(RECORDS FOR THIS EXERCISE)
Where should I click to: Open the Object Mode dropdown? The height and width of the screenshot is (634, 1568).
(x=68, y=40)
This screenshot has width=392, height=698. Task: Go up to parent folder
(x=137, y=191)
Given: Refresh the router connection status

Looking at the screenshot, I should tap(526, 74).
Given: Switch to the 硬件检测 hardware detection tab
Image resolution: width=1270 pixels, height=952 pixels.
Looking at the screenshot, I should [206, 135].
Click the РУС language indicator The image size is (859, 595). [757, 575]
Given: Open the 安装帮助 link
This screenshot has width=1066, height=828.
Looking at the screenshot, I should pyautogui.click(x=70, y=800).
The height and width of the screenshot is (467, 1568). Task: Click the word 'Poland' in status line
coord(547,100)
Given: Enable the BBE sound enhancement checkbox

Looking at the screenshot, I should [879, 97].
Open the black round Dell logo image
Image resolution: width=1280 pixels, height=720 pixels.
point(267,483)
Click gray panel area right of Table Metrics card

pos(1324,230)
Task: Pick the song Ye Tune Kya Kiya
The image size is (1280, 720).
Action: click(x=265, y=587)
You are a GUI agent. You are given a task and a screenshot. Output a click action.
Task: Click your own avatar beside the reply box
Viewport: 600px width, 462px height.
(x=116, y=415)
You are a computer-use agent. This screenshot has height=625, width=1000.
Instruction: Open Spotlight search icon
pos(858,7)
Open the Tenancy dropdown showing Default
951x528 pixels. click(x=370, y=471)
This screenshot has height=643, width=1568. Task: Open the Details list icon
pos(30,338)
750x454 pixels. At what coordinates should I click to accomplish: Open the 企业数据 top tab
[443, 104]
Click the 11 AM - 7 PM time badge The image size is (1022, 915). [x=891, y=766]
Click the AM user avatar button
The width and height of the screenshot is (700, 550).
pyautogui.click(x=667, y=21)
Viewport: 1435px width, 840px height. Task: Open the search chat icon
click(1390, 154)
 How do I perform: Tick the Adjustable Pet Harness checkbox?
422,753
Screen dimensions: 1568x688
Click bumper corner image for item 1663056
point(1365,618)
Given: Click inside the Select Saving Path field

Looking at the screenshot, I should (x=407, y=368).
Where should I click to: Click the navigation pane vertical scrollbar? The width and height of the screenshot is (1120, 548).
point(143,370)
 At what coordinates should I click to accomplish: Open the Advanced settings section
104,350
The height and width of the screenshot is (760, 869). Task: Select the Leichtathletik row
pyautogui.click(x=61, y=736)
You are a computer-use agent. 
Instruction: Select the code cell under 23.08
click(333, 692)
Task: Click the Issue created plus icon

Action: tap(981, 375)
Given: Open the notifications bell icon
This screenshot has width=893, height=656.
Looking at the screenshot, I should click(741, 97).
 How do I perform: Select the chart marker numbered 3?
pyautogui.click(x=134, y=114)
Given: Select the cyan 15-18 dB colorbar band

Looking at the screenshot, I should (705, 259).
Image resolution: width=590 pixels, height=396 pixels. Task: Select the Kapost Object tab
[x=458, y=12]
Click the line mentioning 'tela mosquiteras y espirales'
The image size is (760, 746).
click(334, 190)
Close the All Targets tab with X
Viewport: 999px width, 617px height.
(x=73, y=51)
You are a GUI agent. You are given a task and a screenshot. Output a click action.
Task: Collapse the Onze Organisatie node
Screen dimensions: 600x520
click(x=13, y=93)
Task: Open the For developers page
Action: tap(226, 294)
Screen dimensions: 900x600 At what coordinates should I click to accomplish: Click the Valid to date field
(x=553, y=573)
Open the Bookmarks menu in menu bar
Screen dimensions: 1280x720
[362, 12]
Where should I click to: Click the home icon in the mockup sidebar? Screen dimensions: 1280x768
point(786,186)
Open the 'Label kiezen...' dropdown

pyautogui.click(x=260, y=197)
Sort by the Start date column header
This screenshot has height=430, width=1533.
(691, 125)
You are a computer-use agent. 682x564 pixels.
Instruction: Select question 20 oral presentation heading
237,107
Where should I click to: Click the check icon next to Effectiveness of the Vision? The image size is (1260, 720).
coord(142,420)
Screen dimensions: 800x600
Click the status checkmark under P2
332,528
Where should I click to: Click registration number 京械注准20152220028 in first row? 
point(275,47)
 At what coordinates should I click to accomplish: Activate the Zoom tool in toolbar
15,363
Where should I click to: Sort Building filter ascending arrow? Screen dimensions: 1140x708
(End RECORDS FOR THIS EXERCISE)
Copy nothing beyond the line containing "Given: Open the 安装帮助 link". Transcribe exactly from the first line of the entries down to that line, inclusive.

- RESULT -
Where should I click to: Open the Object Mode dropdown? The height and width of the screenshot is (634, 1568).
(x=68, y=40)
This screenshot has width=392, height=698. Task: Go up to parent folder
(x=137, y=191)
Given: Refresh the router connection status

Looking at the screenshot, I should tap(526, 74).
Given: Switch to the 硬件检测 hardware detection tab
Image resolution: width=1270 pixels, height=952 pixels.
Looking at the screenshot, I should [206, 135].
Click the РУС language indicator The image size is (859, 595). [757, 575]
Given: Open the 安装帮助 link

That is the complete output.